DNS decides where your domain and email actually go. Pulsetic watches your domain and SSL certificate around the clock.
An A (address) record maps a domain or subdomain to an IPv4 address, the number a browser actually connects to. It is the most fundamental DNS record: without it, a name has nowhere to send traffic. The IPv6 equivalent is the AAAA record.
A single name can have several A records pointing at different IPs, which spreads traffic across servers and provides basic failover. The record TTL controls how long resolvers cache the address before checking again.
Run one after pointing a domain at a new server or host to confirm the A record now shows the right IP everywhere. Because resolvers cache the old value for the length of its TTL, a fresh lookup tells you whether the change has propagated.

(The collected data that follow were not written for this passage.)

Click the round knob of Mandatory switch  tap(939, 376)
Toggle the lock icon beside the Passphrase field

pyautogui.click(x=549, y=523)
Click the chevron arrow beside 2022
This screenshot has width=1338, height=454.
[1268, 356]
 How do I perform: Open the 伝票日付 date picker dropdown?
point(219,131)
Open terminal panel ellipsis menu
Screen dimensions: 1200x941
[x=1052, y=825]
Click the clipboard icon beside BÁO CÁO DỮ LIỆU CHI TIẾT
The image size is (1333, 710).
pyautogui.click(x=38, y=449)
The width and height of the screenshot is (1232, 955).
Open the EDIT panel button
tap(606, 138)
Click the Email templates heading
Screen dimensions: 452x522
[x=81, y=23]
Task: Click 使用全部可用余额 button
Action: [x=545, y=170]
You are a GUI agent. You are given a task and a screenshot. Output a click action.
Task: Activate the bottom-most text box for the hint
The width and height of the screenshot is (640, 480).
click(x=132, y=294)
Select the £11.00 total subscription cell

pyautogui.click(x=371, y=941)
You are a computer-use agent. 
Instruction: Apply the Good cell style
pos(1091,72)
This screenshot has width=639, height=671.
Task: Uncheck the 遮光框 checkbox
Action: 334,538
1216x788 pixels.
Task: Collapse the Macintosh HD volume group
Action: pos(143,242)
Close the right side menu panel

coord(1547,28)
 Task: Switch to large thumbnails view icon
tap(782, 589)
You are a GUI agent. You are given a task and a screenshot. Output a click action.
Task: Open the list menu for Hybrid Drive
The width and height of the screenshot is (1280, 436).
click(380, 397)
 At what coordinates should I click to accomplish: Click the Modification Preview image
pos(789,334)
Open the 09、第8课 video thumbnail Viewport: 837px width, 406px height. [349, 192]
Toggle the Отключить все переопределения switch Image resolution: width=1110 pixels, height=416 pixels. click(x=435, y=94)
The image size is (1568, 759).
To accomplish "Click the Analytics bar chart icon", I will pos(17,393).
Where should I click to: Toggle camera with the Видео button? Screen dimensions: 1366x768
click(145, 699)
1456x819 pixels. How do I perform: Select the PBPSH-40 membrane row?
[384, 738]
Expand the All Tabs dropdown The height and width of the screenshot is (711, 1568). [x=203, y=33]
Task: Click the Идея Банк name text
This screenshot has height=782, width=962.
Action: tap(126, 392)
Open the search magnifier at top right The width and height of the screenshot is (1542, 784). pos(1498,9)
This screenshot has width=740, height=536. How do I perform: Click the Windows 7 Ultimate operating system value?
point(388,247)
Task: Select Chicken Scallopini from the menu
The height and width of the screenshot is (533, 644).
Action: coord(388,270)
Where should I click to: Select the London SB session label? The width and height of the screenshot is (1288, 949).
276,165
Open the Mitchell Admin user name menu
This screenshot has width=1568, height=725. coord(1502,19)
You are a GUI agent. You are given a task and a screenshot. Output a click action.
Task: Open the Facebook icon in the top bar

It is also the first check when a site looks down: if the A record is missing or points at an old IP, the browser never reaches your server. Confirm the record here, then run an outside is-it-down check.
Prefer the command line? These return the same records this tool shows:
dig example.com A +short
nslookup -type=A example.com
What each record does. Each one has a dedicated lookup in the tabs above.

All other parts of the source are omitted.